(Dataset entries)
==================================================

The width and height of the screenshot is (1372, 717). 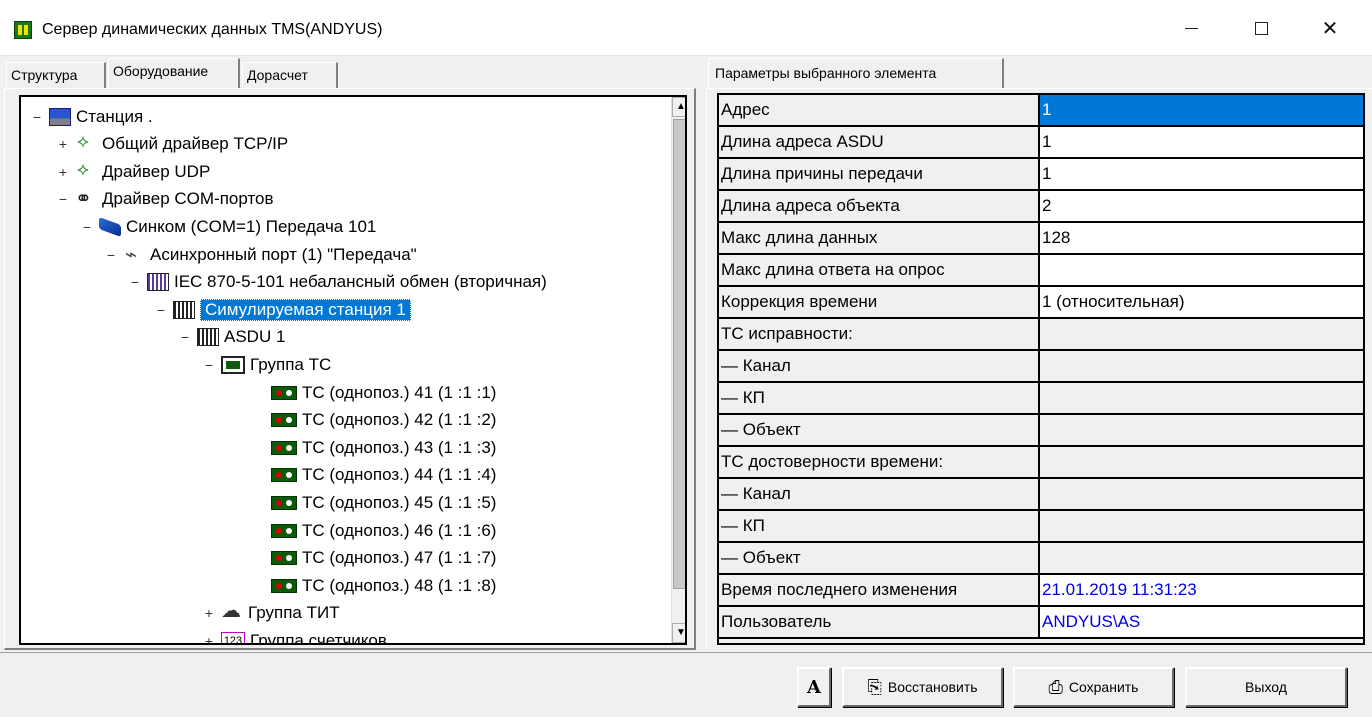 What do you see at coordinates (374, 448) in the screenshot?
I see `tree-item: ТС (однопоз.) 43 (1 :1 :3)` at bounding box center [374, 448].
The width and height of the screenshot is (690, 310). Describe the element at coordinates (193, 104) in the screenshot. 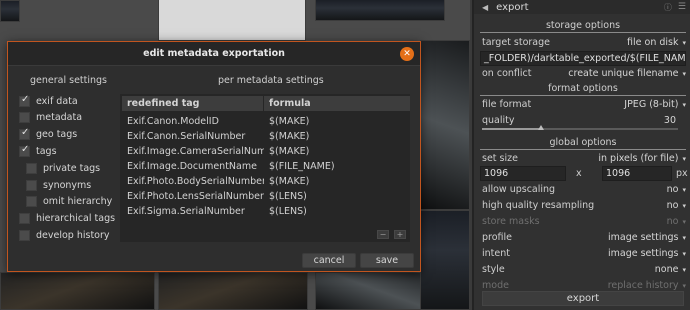

I see `column-header-redefined-tag: redefined tag` at that location.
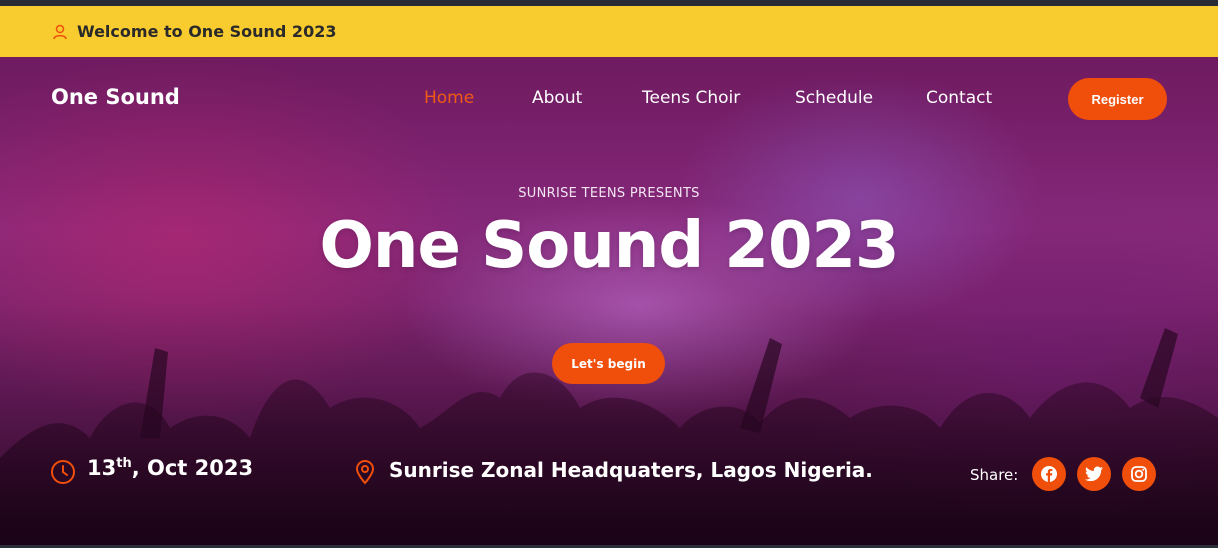 This screenshot has width=1218, height=548. What do you see at coordinates (1049, 474) in the screenshot?
I see `facebook-icon` at bounding box center [1049, 474].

==================================================

- Exercise instructions
Retype everything from the line containing "The width and height of the screenshot is (690, 310)." down to the end of the records, with the pictures left out.

- Solution to this exercise
The width and height of the screenshot is (690, 310). Describe the element at coordinates (193, 104) in the screenshot. 

I see `column-header-redefined-tag: redefined tag` at that location.
 This screenshot has width=1218, height=548. What do you see at coordinates (1049, 474) in the screenshot?
I see `facebook-icon` at bounding box center [1049, 474].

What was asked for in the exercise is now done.